What A CATCH! About the ‘Connecting Adolescents to Comprehensive Healthcare’ Program


Olivia Fair

Ms. Hewitt, the school nurse, educates students about contraceptives provided through the CATCH program.

Contraceptive options have been made more available to Bronx Science students through the organization called ‘Connecting Adolescents to Comprehensive Healthcare,’ known by the acronym, CATCH. The program is citywide, and it distributes contraceptives to girls in high school who are over fourteen years old. Among its many services, CATCH provides birth control pills, the birth control shot, free condoms, pregnancy tests, and Plan B doses.

Due to the increased prevalence of contraceptive availability nationwide, teen pregnancy rates have dropped in the past decade. In 2011, there were fifty-eight pregnancies per 1,000 teenage girls, and by 2014, it was down to thirty-six pregnancies per 1,000 teenage girls, as reported by the National Campaign to Prevent Teen and Unplanned Pregnancy. With the help of CATCH, these rates will diminish even more.

Many students at Bronx Science make use of CATCH and like the program. Adam Yoo ’17 said, “The CATCH program is uniquely good, because it offers options for women to take charge of their sexual health with female oriented birth control, such as female condoms and pregnancy tests. This is especially useful because the cost of some female birth control can be prohibitively high for students.”

It is a helpful step in the right direction for lessening the taboo regarding sex, especially for women. Students seem to appreciate what the program has done. One student who uses the program herself and asked to remain anonymous said, “Our school is very open regarding resources in these situations, but it can still feel like taboo for people who use contraceptives, which can prevent them from taking advantage of this opportunity. I think it’s a really great resource.”
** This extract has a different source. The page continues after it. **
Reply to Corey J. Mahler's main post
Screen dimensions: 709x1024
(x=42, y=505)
In 2013, almost half the population of teenagers nationwide reported that they are sexually active. Regarding this subject, Anjali Chunasamy ’17 said, “I’m tired of sex not being talked about. I don’t think that it should be such an awkward and uncomfortable subject, because ignorance and lack of discussion is what leads to any problems that might arise because of it. The important thing is that you are safe, and that’s why I think CATCH is one of the best recent additions to Bronx Science.”
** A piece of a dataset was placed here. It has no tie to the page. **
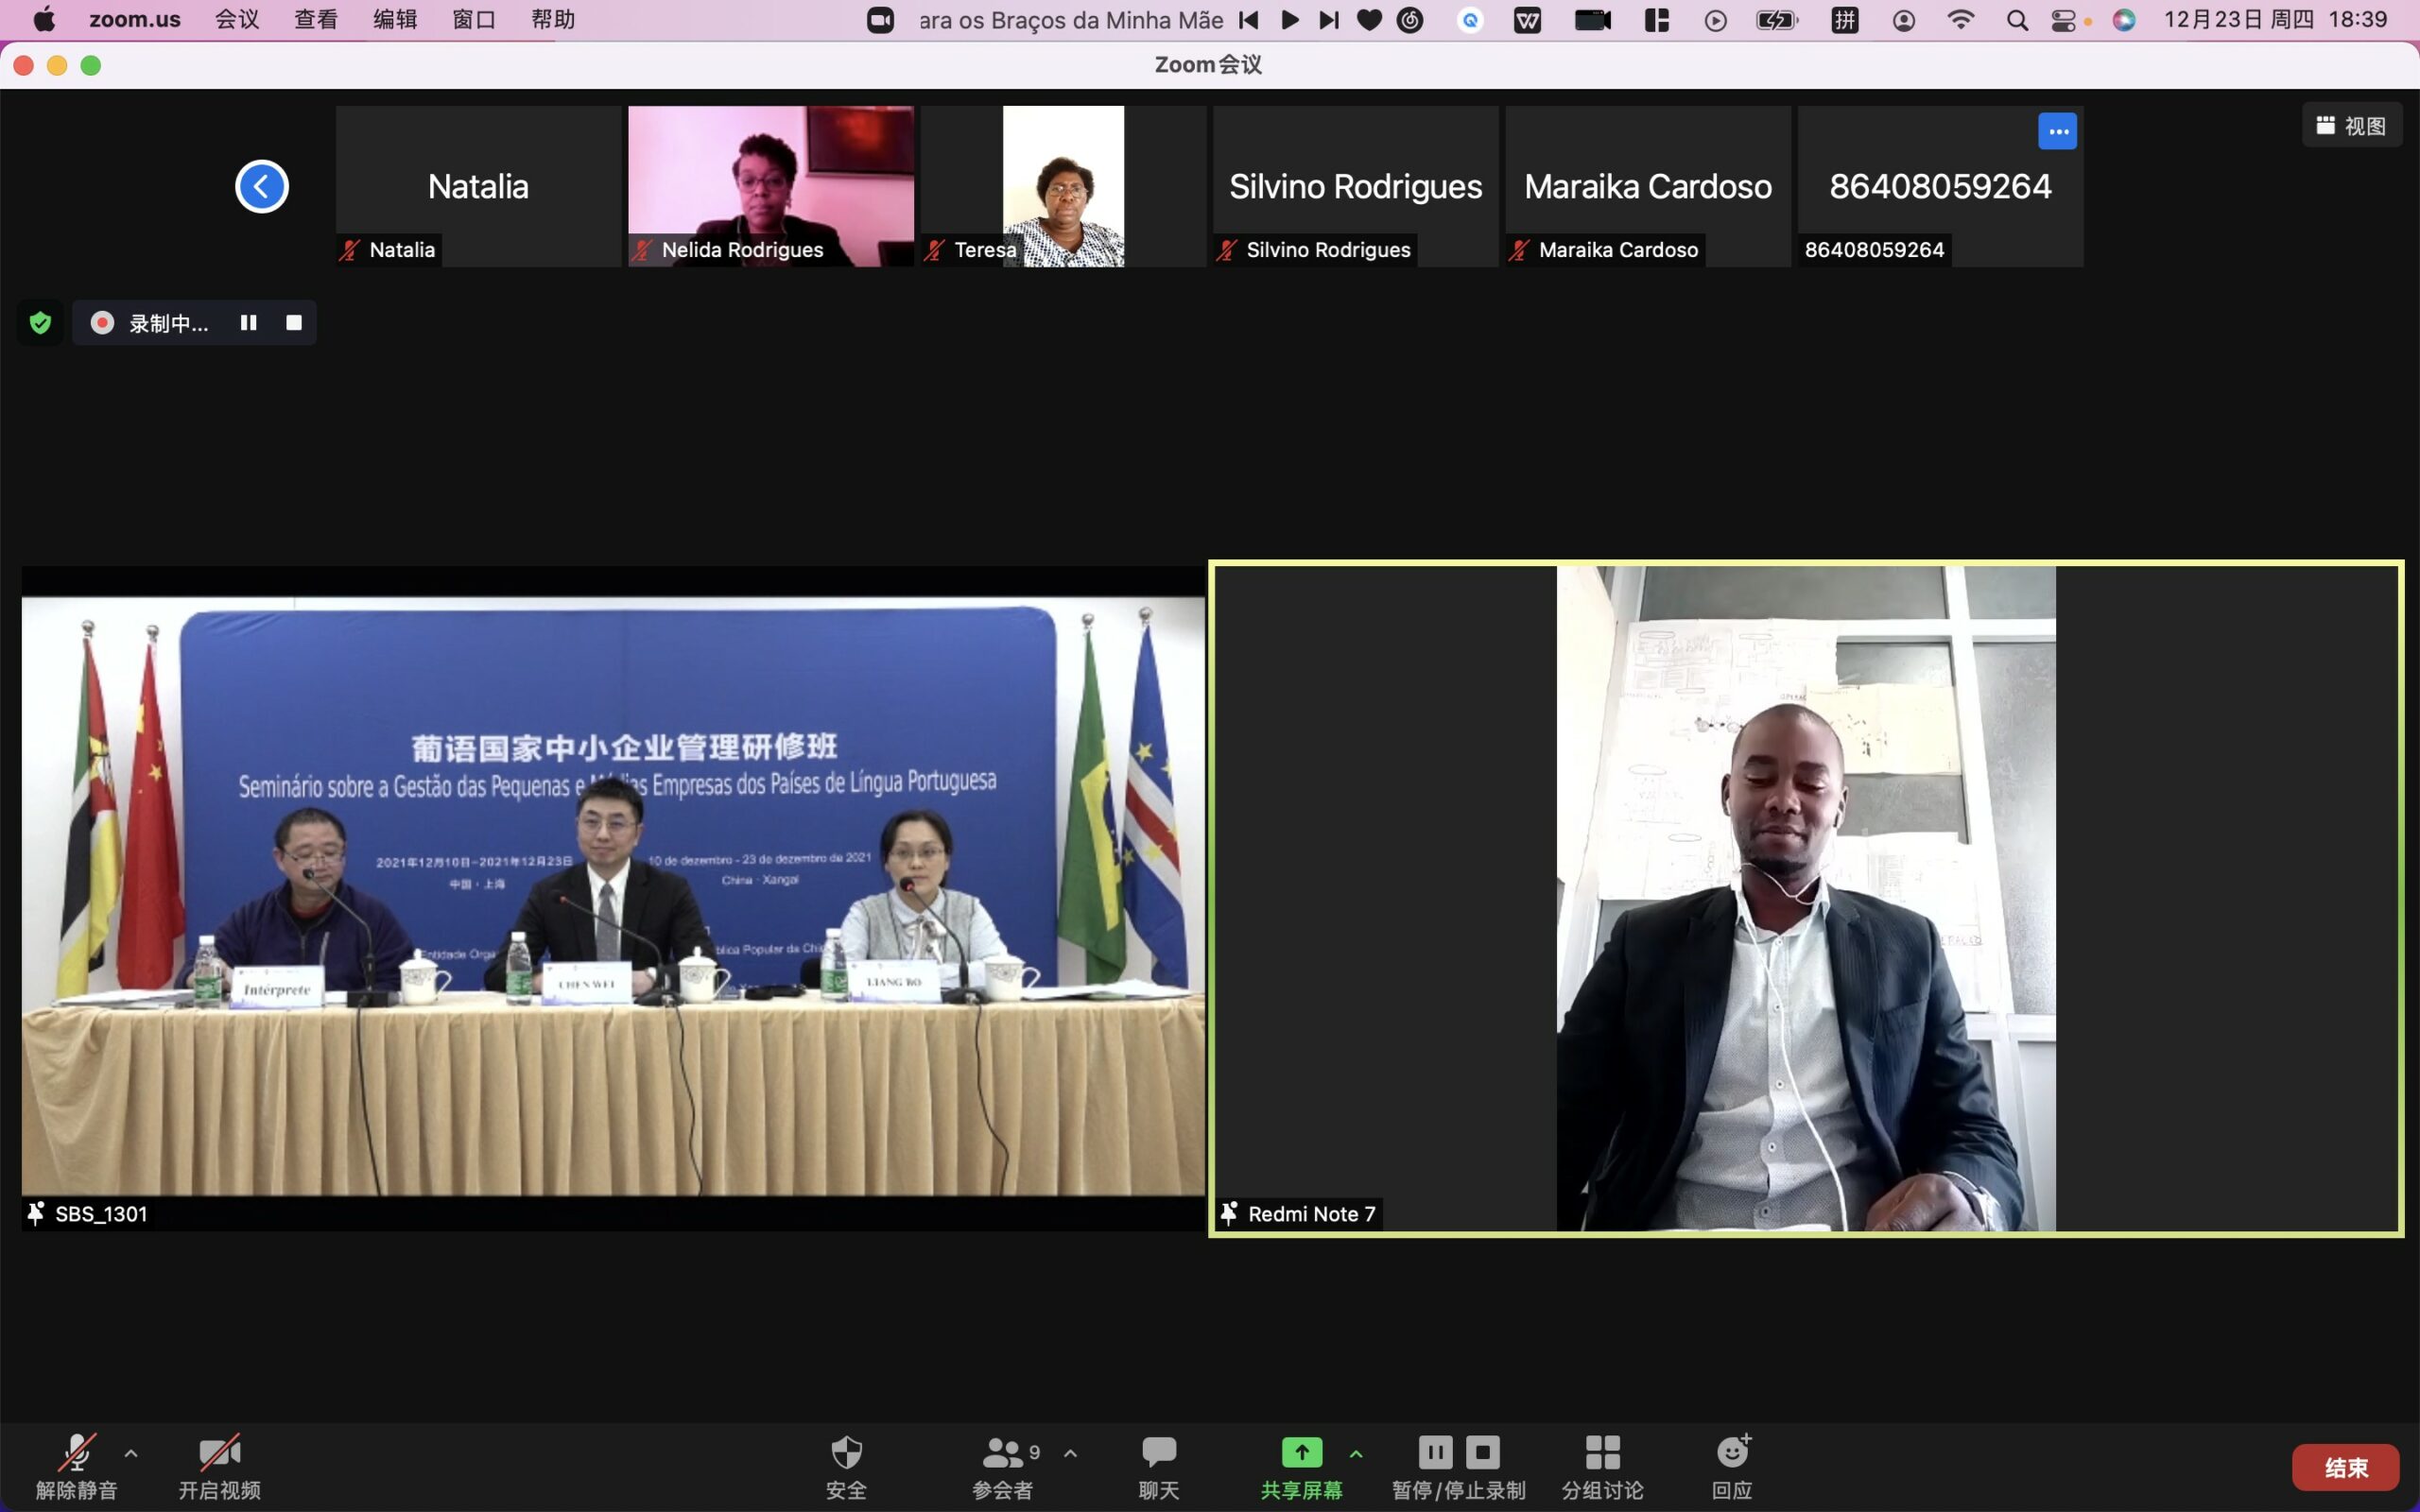Click the green Share Screen icon

tap(1301, 1452)
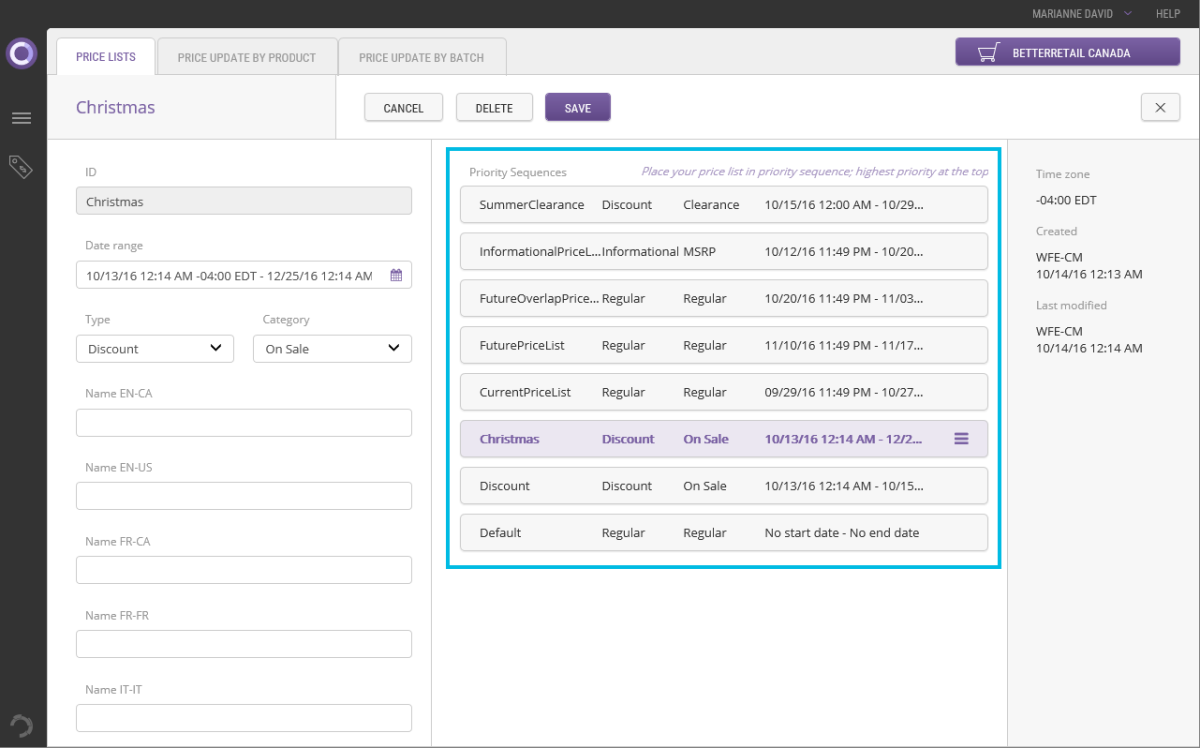Close the Christmas price list panel
Screen dimensions: 1200x748
point(1160,108)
Due to the increased prevalence of contraceptive availability nationwide, teen pregnancy rates have dropped in the past decade.

Even though students praise CATCH for its services, it still has room to improve. “It took me out of my classes at some inconvenient times, which I didn’t like very much at all. I would have preferred being taken out of free periods because it was not usually possible to anticipate getting called down,” says one student who also wished to remain anonymous.  Another user of CATCH who also wished to remain anonymous commented, “Raising awareness or making information about when and what is offered again would be really useful, since not everyone may know about it or how to take advantage of it.”

Hopefully, CATCH will remain at Bronx Science for many years to come. It provides free guidance and services for teens who wish to be sexually active. Although there is some slight room for improvement within the program, overall, it has proven to be most beneficial to many Bronx Science students.